To be fair, the COU eventually came to understand that it could not be a force in system planning, and by the end of the 1980s it had moved into the realm of lobbying and advocacy, with the central aim being the return of significant public funding to the universities. Here the COU continued to have problems, because the smaller and larger universities each had their own agendas, and these were often contradictory. The COU was also lobbying in a province where other priorities, such as public health and lower levels of education, received far more public attention. Finally by the 1990s a series of policy decisions by the provincial government, deliberate and accidental, led to the end of a public system. Higher education became a private, not a public, good; government funds were increasingly targeted to entrepreneurial activities and research priorities; and universities were forced to differentiate on a self-regulating, voluntary framework – the only such framework that could ever succeed. Monahan’s account of these years seem increasingly bitter in tone, as he describes how the COU could only react to these developments, having lost any ability to shape the general future of university education in Ontario.
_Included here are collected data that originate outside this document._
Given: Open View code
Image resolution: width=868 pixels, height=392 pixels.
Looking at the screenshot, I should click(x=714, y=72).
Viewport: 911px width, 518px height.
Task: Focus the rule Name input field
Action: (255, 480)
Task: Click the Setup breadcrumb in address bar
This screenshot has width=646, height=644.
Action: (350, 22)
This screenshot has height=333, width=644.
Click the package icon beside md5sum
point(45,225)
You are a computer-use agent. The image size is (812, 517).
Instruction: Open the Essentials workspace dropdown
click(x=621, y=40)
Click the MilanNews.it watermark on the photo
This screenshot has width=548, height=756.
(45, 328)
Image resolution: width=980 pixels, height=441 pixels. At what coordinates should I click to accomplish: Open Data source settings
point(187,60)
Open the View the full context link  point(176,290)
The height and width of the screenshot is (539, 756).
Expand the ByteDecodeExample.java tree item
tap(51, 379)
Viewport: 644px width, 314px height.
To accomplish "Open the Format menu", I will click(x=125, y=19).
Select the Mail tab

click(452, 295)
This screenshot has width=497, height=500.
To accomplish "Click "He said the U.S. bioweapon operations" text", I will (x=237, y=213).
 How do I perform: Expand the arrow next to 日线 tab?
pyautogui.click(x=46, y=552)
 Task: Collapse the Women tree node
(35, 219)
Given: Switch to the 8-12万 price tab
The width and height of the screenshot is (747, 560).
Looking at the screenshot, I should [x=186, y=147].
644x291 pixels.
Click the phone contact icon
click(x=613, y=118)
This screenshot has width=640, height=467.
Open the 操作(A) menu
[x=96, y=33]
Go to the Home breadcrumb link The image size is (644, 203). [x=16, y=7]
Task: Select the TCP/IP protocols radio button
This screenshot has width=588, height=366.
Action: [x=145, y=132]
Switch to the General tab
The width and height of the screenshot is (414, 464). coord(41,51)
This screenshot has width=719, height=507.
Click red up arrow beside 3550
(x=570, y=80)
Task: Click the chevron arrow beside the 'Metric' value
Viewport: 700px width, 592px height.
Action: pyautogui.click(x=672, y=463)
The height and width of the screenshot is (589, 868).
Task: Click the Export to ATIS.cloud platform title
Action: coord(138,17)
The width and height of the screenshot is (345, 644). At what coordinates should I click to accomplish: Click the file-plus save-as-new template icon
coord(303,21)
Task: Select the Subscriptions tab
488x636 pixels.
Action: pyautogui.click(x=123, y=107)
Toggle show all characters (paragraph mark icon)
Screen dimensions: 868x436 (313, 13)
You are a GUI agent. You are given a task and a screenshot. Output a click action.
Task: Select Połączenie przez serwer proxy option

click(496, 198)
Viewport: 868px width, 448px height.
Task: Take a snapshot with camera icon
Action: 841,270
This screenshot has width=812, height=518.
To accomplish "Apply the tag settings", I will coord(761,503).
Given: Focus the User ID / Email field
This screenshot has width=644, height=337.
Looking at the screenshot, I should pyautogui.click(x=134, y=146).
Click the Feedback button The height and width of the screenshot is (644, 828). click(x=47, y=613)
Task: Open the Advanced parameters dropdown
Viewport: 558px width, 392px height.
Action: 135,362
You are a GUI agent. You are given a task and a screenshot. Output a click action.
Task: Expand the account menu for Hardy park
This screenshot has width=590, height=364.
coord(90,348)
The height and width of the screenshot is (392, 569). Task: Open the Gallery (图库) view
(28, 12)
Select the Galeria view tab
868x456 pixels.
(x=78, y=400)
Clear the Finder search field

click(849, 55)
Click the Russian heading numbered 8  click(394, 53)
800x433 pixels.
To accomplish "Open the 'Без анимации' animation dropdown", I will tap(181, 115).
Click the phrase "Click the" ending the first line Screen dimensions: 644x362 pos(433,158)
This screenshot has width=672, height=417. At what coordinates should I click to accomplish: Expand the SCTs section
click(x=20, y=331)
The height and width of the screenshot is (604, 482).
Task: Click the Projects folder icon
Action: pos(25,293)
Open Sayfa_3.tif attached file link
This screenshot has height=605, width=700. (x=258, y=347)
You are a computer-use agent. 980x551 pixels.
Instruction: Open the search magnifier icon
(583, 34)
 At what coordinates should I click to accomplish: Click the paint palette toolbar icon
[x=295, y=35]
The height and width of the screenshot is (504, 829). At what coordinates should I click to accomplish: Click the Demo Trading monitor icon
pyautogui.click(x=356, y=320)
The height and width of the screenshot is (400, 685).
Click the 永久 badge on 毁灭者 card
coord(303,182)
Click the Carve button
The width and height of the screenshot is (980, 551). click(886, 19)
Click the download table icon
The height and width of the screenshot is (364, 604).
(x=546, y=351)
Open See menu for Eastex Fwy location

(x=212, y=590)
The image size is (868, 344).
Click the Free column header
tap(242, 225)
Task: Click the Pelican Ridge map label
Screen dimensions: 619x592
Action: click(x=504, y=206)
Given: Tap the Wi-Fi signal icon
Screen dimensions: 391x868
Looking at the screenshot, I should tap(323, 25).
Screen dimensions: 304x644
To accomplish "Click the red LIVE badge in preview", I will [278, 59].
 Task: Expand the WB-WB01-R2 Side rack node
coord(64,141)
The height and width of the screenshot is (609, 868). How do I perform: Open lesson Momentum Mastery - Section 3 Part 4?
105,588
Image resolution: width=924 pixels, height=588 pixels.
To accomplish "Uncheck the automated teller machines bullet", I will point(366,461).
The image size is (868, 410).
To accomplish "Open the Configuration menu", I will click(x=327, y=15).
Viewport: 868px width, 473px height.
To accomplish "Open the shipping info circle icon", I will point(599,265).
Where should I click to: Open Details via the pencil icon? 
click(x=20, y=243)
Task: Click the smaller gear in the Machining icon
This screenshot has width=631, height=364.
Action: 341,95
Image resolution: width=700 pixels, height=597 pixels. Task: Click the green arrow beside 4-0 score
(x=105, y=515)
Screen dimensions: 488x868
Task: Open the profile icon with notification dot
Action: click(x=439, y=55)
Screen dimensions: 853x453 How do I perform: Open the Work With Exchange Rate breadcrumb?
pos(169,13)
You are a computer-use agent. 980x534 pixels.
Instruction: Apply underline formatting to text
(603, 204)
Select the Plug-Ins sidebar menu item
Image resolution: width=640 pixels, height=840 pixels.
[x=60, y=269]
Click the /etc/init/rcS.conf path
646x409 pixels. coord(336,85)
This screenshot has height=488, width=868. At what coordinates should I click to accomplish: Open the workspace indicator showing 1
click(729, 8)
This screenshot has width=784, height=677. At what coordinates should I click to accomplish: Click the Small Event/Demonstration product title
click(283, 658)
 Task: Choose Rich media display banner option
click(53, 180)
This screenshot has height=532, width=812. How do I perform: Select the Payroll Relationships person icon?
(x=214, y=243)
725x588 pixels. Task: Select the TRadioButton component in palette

This, then, is largely Monahan’s account of the COU – a body struggling to plan for a system that didn’t exist in order to prevent someone else from doing so in a way that would interfere with university autonomy, a sacrosanct concept. Monahan, in his excellent conclusion, would put it somewhat differently, stating that “the principal purpose [of COU] was to serve the people of the province through the expansion of the universities to meet the growing demand for higher education among the young people of the province, while at the same time preserving the autonomy of their institutions” (p. 199). It amounts to the same thing. Along the way, the COU did have some constructive successes. It was able to put a system of planning for graduate studies in place from the late 1960s until 1981. If this did not lead to any rationalization of graduate development, it most likely prevented the creation of extraneous weak programs, especially in the smaller universities. COU also created the Ontario University Applications Centre, a vital plank in reducing the chaos of enrolment predictions, and later a major cash cow for the operating support of the Council. COU initiatives also assisted in the creation of an inter-library loan procedure in Ontario, for which many scholars can be grateful.

Dr. Monahan should be congratulated for telling the story straight, for not attempting to engage in hagiography or mystification in placing the COU in the framework of the development of higher education in Ontario. Even when dealing with the possible future of the organization, he says &dlquo;despite its present weaknesses, with strong leadership council may succeed in meeting and overcoming these [current] formidable challenges” (p. 212). The cautionary tone is admirable. Collective Autonomy belongs on the bookshelf of any serious scholar of Canadian higher education, between Axelrod’s Scholars and Dollars and Gwendoline Pilkington’s 1980 book on the Association of Universities and Colleges of Canada, Speaking with One Voice.

In terms of design, however, Wilfrid Laurier University Press can be called to account. The indexing of the book is sadly deficient. If someone did not know that the Lapp report dealt with engineering, for example, they would not be able to find a heading on “engineering” to guide them. Similarly, there is no entry under “inter-library loan” or for any of the individual universities mentioned in the account. For the scholar, this poses no problem, but if the press intended the book to actually reach a general popular audience, it could have provided better landmarks in the index. The Select Bibliography also is rather quirky, containing a few sources that have no bearing on the text, and omitting others. And the footnoting, especially in the early chapters, is somewhat sparse. Experts will know where to go to find the supporting material, but the general reader will be stumped. All of these changes would have added only about a dozen pages to the text, and greatly increased its value to the non-specialist.